Search the entries for the word "quantity" and report each line that has it.

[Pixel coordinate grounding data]
+ + +
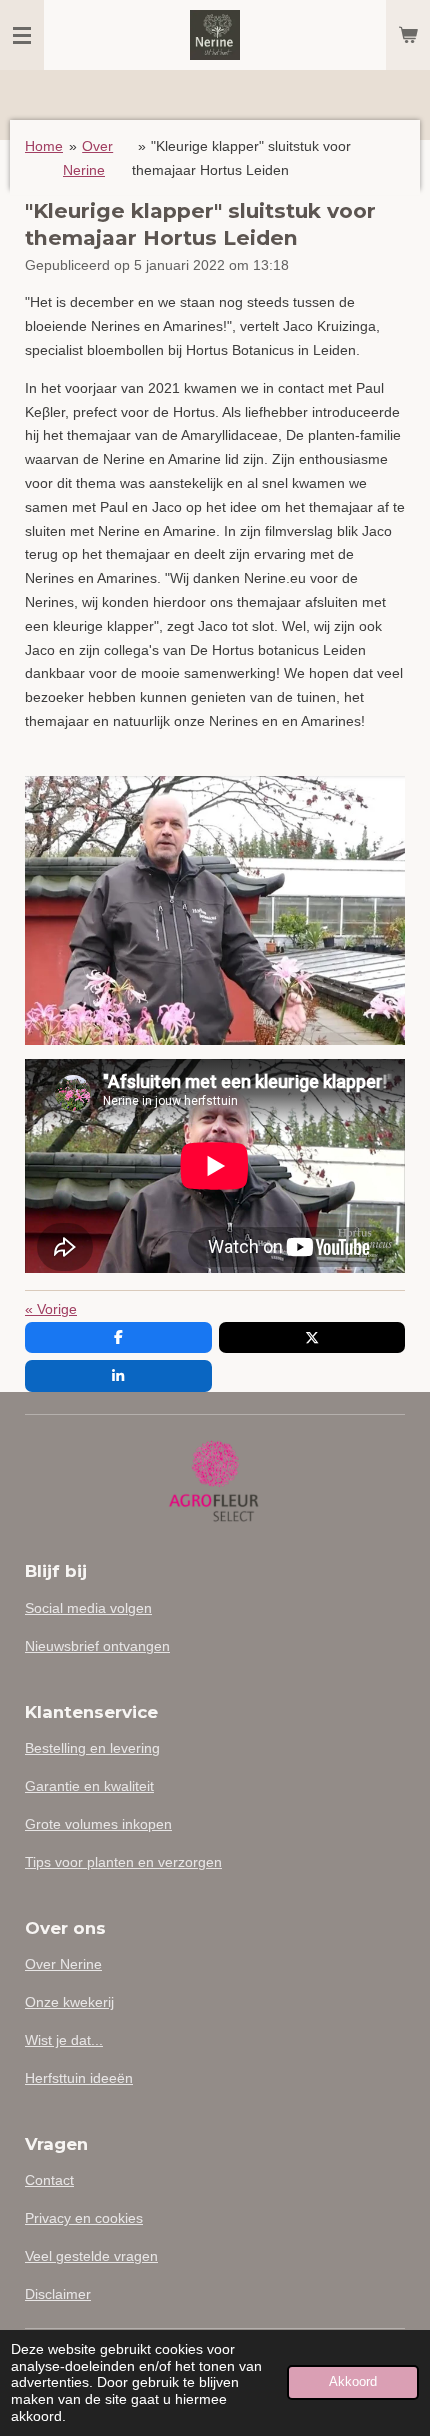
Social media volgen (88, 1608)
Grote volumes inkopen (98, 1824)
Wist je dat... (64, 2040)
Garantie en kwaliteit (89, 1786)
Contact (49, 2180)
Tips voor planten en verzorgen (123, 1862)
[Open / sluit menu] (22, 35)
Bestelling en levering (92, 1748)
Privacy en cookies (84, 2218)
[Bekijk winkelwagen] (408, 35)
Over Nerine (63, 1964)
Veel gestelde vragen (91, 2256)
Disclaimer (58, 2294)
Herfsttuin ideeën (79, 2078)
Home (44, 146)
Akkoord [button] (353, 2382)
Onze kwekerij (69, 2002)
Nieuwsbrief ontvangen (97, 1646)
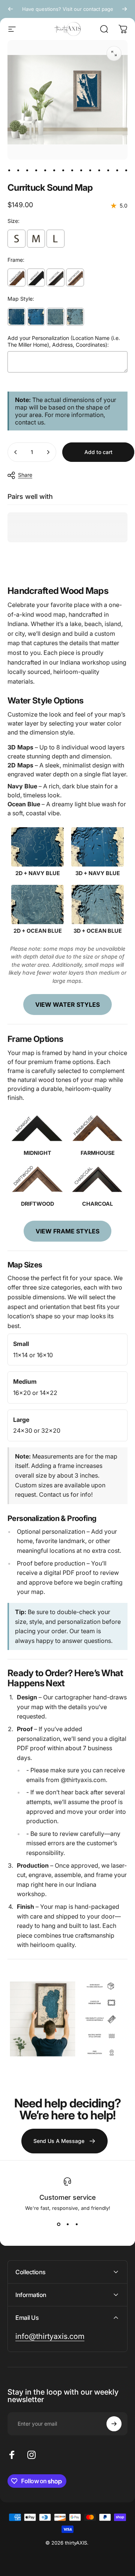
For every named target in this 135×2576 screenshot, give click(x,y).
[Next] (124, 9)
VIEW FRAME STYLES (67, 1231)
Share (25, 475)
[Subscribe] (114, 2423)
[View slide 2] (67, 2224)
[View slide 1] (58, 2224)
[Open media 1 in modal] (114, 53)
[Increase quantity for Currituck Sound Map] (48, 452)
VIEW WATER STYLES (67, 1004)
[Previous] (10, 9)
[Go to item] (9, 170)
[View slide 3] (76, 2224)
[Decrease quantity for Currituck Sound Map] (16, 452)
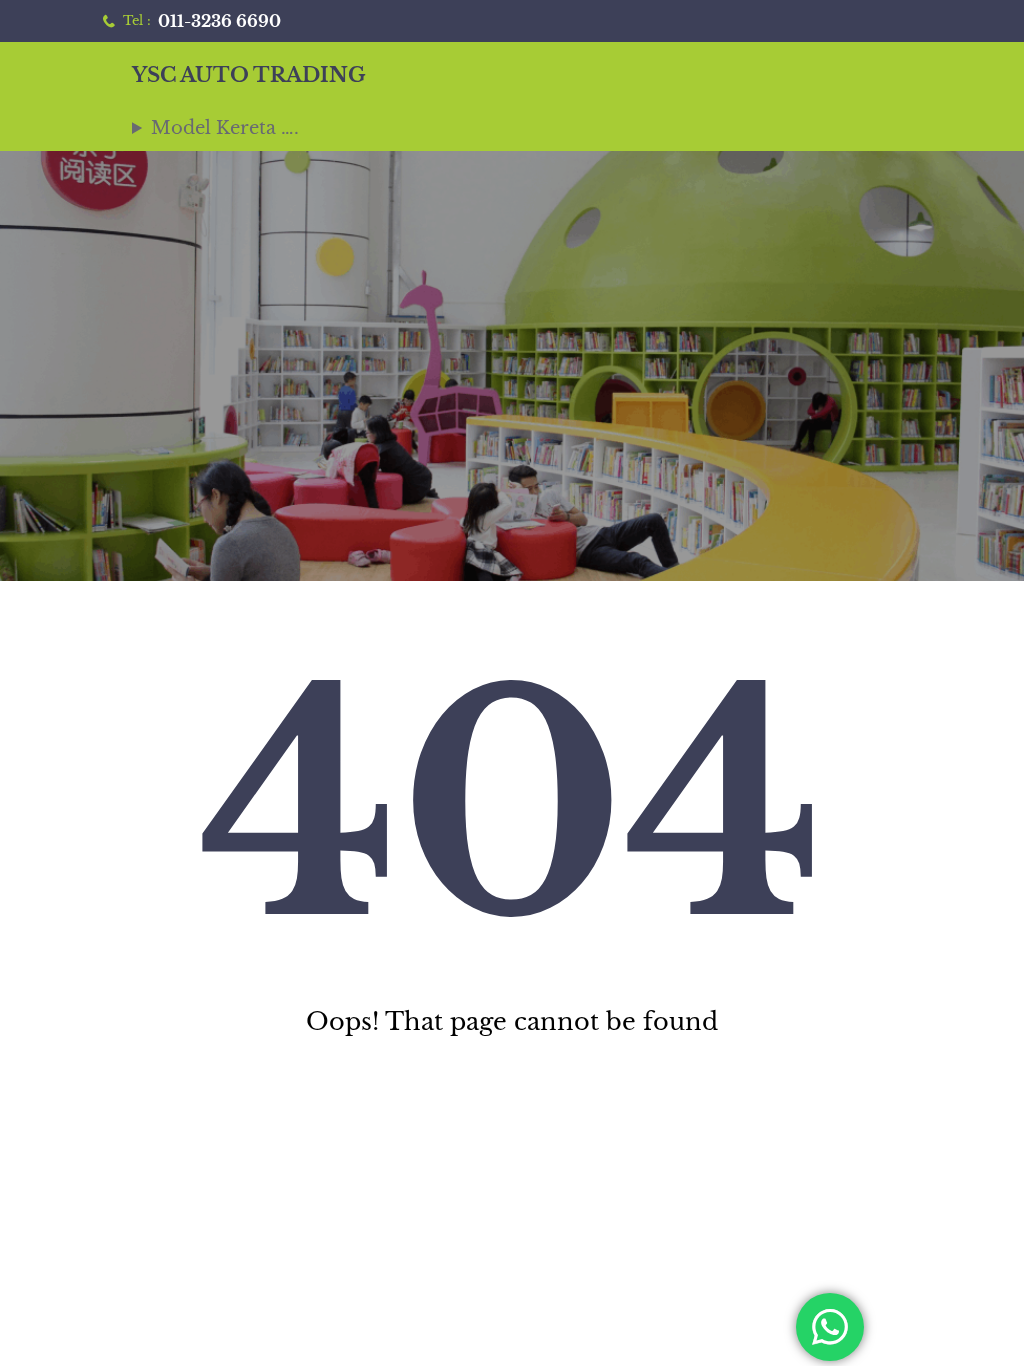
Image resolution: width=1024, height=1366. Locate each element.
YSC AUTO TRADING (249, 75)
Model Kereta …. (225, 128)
+ + +
### RESPONSE BELOW
[Increase quantity for Currituck Sound Map] (48, 452)
[Decrease quantity for Currituck Sound Map] (16, 452)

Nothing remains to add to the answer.